Word and element location data
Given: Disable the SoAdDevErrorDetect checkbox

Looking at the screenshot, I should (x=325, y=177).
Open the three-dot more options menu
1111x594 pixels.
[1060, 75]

▶ The task: Revise the data above so that every "checkbox" reads "check box", keeping everything else the same.

▶ The result:
Given: Disable the SoAdDevErrorDetect check box

Looking at the screenshot, I should (x=325, y=177).
Open the three-dot more options menu
1111x594 pixels.
[1060, 75]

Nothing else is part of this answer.